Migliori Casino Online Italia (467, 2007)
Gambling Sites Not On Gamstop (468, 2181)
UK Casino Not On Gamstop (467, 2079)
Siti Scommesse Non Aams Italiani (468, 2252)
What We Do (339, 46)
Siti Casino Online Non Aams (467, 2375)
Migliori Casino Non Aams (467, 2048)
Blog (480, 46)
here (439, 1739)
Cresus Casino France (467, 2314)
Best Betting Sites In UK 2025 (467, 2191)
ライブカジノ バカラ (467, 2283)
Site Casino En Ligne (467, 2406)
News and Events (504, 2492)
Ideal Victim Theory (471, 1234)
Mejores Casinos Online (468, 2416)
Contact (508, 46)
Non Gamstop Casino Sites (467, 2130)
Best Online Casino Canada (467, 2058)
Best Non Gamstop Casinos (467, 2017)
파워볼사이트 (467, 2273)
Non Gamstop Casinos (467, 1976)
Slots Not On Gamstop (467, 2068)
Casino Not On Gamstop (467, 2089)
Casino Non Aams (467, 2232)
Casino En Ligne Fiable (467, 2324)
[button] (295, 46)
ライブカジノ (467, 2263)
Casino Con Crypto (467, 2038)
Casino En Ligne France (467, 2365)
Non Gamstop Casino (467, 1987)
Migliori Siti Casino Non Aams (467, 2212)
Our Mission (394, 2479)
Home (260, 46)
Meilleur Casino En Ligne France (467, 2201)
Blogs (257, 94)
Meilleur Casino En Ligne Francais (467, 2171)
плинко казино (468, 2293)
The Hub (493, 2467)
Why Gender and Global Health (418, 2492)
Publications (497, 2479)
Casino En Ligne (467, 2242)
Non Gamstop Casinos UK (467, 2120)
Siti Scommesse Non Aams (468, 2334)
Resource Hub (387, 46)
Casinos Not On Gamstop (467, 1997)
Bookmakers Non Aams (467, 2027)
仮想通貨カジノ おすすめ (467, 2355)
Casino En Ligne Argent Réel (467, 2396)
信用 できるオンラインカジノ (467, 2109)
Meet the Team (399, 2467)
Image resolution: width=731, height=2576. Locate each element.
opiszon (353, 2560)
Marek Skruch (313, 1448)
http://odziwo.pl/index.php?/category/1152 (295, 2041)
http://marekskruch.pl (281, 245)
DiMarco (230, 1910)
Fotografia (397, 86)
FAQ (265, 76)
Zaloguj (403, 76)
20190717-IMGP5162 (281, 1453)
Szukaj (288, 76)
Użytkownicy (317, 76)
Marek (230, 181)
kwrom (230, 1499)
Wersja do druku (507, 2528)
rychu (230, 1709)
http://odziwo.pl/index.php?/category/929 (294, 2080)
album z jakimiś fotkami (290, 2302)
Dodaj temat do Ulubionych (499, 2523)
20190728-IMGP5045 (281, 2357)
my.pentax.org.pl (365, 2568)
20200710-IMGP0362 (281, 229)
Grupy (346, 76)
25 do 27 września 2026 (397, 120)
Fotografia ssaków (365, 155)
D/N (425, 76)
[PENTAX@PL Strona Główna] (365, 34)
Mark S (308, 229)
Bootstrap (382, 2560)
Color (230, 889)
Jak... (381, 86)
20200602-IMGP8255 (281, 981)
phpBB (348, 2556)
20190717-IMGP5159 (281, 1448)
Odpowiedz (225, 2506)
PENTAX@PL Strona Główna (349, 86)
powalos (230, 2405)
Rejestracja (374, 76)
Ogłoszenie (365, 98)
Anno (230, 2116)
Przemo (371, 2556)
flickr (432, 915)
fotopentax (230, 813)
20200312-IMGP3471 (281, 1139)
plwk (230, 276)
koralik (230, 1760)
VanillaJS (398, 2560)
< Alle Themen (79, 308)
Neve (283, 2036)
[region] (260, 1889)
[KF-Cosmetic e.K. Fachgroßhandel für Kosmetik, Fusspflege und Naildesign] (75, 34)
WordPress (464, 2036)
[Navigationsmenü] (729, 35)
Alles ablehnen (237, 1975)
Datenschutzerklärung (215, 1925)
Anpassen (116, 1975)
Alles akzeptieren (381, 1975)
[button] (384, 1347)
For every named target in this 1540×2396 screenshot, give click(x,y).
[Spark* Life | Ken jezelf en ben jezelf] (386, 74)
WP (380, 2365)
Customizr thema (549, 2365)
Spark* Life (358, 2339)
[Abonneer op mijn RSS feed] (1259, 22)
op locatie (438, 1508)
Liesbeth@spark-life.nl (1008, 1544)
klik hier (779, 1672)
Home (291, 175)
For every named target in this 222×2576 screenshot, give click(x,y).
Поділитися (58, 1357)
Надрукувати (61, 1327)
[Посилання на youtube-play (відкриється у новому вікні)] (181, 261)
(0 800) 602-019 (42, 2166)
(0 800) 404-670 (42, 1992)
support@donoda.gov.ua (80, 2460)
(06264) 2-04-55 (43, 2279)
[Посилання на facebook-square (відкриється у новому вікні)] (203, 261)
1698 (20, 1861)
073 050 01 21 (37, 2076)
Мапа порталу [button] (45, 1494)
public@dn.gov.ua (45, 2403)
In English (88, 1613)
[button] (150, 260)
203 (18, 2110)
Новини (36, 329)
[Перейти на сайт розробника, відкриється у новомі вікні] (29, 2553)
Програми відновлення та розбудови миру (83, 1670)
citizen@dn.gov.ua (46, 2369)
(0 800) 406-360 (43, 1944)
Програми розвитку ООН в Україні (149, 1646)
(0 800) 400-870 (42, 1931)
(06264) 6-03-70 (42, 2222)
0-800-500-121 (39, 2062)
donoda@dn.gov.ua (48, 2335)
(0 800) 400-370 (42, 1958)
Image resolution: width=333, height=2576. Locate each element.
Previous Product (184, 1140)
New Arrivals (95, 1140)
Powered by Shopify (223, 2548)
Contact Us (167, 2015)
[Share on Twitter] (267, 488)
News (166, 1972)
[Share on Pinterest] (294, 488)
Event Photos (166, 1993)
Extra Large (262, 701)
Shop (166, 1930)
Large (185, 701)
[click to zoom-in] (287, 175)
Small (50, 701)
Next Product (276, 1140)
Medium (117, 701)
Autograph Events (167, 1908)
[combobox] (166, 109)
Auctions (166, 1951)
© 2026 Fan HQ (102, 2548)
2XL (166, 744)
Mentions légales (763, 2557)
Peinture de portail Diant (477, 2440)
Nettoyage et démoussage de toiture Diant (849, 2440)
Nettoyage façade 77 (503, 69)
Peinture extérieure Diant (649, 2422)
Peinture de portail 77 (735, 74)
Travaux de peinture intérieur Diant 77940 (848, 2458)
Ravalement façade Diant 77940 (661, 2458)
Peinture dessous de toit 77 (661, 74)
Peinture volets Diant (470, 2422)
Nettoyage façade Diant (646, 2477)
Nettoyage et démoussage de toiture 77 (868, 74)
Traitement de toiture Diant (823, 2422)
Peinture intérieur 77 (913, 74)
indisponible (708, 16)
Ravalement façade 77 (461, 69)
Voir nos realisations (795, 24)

**YOUR INSTRUCTIONS**
Write the records out once more. Each line must match.

**EXERCISE RESPONSE**
Migliori Casino Online Italia (467, 2007)
Gambling Sites Not On Gamstop (468, 2181)
UK Casino Not On Gamstop (467, 2079)
Siti Scommesse Non Aams Italiani (468, 2252)
What We Do (339, 46)
Siti Casino Online Non Aams (467, 2375)
Migliori Casino Non Aams (467, 2048)
Blog (480, 46)
here (439, 1739)
Cresus Casino France (467, 2314)
Best Betting Sites In UK 2025 (467, 2191)
ライブカジノ バカラ (467, 2283)
Site Casino En Ligne (467, 2406)
News and Events (504, 2492)
Ideal Victim Theory (471, 1234)
Mejores Casinos Online (468, 2416)
Contact (508, 46)
Non Gamstop Casino Sites (467, 2130)
Best Online Casino Canada (467, 2058)
Best Non Gamstop Casinos (467, 2017)
파워볼사이트 (467, 2273)
Non Gamstop Casinos (467, 1976)
Slots Not On Gamstop (467, 2068)
Casino Not On Gamstop (467, 2089)
Casino Non Aams (467, 2232)
Casino En Ligne Fiable (467, 2324)
[button] (295, 46)
ライブカジノ (467, 2263)
Casino Con Crypto (467, 2038)
Casino En Ligne France (467, 2365)
Non Gamstop Casino (467, 1987)
Migliori Siti Casino Non Aams (467, 2212)
Our Mission (394, 2479)
Home (260, 46)
Meilleur Casino En Ligne France (467, 2201)
Blogs (257, 94)
Meilleur Casino En Ligne Francais (467, 2171)
плинко казино (468, 2293)
The Hub (493, 2467)
Why Gender and Global Health (418, 2492)
Publications (497, 2479)
Casino En Ligne (467, 2242)
Non Gamstop Casinos UK (467, 2120)
Siti Scommesse Non Aams (468, 2334)
Resource Hub (387, 46)
Casinos Not On Gamstop (467, 1997)
Bookmakers Non Aams (467, 2027)
仮想通貨カジノ おすすめ (467, 2355)
Casino En Ligne Argent Réel (467, 2396)
信用 できるオンラインカジノ (467, 2109)
Meet the Team (399, 2467)
Image resolution: width=731, height=2576. Locate each element.
opiszon (353, 2560)
Marek Skruch (313, 1448)
http://odziwo.pl/index.php?/category/1152 (295, 2041)
http://marekskruch.pl (281, 245)
DiMarco (230, 1910)
Fotografia (397, 86)
FAQ (265, 76)
Zaloguj (403, 76)
20190717-IMGP5162 (281, 1453)
Szukaj (288, 76)
Użytkownicy (317, 76)
Marek (230, 181)
kwrom (230, 1499)
Wersja do druku (507, 2528)
rychu (230, 1709)
http://odziwo.pl/index.php?/category/929 (294, 2080)
album z jakimiś fotkami (290, 2302)
Dodaj temat do Ulubionych (499, 2523)
20190728-IMGP5045 (281, 2357)
my.pentax.org.pl (365, 2568)
20200710-IMGP0362 (281, 229)
Grupy (346, 76)
25 do 27 września 2026 (397, 120)
Fotografia ssaków (365, 155)
D/N (425, 76)
[PENTAX@PL Strona Główna] (365, 34)
Mark S (308, 229)
Bootstrap (382, 2560)
Color (230, 889)
Jak... (381, 86)
20200602-IMGP8255 (281, 981)
phpBB (348, 2556)
20190717-IMGP5159 (281, 1448)
Odpowiedz (225, 2506)
PENTAX@PL Strona Główna (349, 86)
powalos (230, 2405)
Rejestracja (374, 76)
Ogłoszenie (365, 98)
Anno (230, 2116)
Przemo (371, 2556)
flickr (432, 915)
fotopentax (230, 813)
20200312-IMGP3471 (281, 1139)
plwk (230, 276)
koralik (230, 1760)
VanillaJS (398, 2560)
< Alle Themen (79, 308)
Neve (283, 2036)
[region] (260, 1889)
[KF-Cosmetic e.K. Fachgroßhandel für Kosmetik, Fusspflege und Naildesign] (75, 34)
WordPress (464, 2036)
[Navigationsmenü] (729, 35)
Alles ablehnen (237, 1975)
Datenschutzerklärung (215, 1925)
Anpassen (116, 1975)
Alles akzeptieren (381, 1975)
[button] (384, 1347)
For every named target in this 1540×2396 screenshot, give click(x,y).
[Spark* Life | Ken jezelf en ben jezelf] (386, 74)
WP (380, 2365)
Customizr thema (549, 2365)
Spark* Life (358, 2339)
[Abonneer op mijn RSS feed] (1259, 22)
op locatie (438, 1508)
Liesbeth@spark-life.nl (1008, 1544)
klik hier (779, 1672)
Home (291, 175)
For every named target in this 222×2576 screenshot, give click(x,y).
Поділитися (58, 1357)
Надрукувати (61, 1327)
[Посилання на youtube-play (відкриється у новому вікні)] (181, 261)
(0 800) 602-019 (42, 2166)
(0 800) 404-670 (42, 1992)
support@donoda.gov.ua (80, 2460)
(06264) 2-04-55 (43, 2279)
[Посилання на facebook-square (відкриється у новому вікні)] (203, 261)
1698 (20, 1861)
073 050 01 21 (37, 2076)
Мапа порталу [button] (45, 1494)
public@dn.gov.ua (45, 2403)
In English (88, 1613)
[button] (150, 260)
203 (18, 2110)
Новини (36, 329)
[Перейти на сайт розробника, відкриється у новомі вікні] (29, 2553)
Програми відновлення та розбудови миру (83, 1670)
citizen@dn.gov.ua (46, 2369)
(0 800) 406-360 (43, 1944)
Програми розвитку ООН в Україні (149, 1646)
(0 800) 400-870 (42, 1931)
(06264) 6-03-70 (42, 2222)
0-800-500-121 (39, 2062)
donoda@dn.gov.ua (48, 2335)
(0 800) 400-370 (42, 1958)
Image resolution: width=333, height=2576. Locate each element.
Previous Product (184, 1140)
New Arrivals (95, 1140)
Powered by Shopify (223, 2548)
Contact Us (167, 2015)
[Share on Twitter] (267, 488)
News (166, 1972)
[Share on Pinterest] (294, 488)
Event Photos (166, 1993)
Extra Large (262, 701)
Shop (166, 1930)
Large (185, 701)
[click to zoom-in] (287, 175)
Small (50, 701)
Next Product (276, 1140)
Medium (117, 701)
Autograph Events (167, 1908)
[combobox] (166, 109)
Auctions (166, 1951)
© 2026 Fan HQ (102, 2548)
2XL (166, 744)
Mentions légales (763, 2557)
Peinture de portail Diant (477, 2440)
Nettoyage et démoussage de toiture Diant (849, 2440)
Nettoyage façade 77 (503, 69)
Peinture extérieure Diant (649, 2422)
Peinture de portail 77 (735, 74)
Travaux de peinture intérieur Diant 77940 (848, 2458)
Ravalement façade Diant 77940 (661, 2458)
Peinture dessous de toit 77 (661, 74)
Peinture volets Diant (470, 2422)
Nettoyage façade Diant (646, 2477)
Nettoyage et démoussage de toiture 77 (868, 74)
Traitement de toiture Diant (823, 2422)
Peinture intérieur 77 (913, 74)
indisponible (708, 16)
Ravalement façade 77 (461, 69)
Voir nos realisations (795, 24)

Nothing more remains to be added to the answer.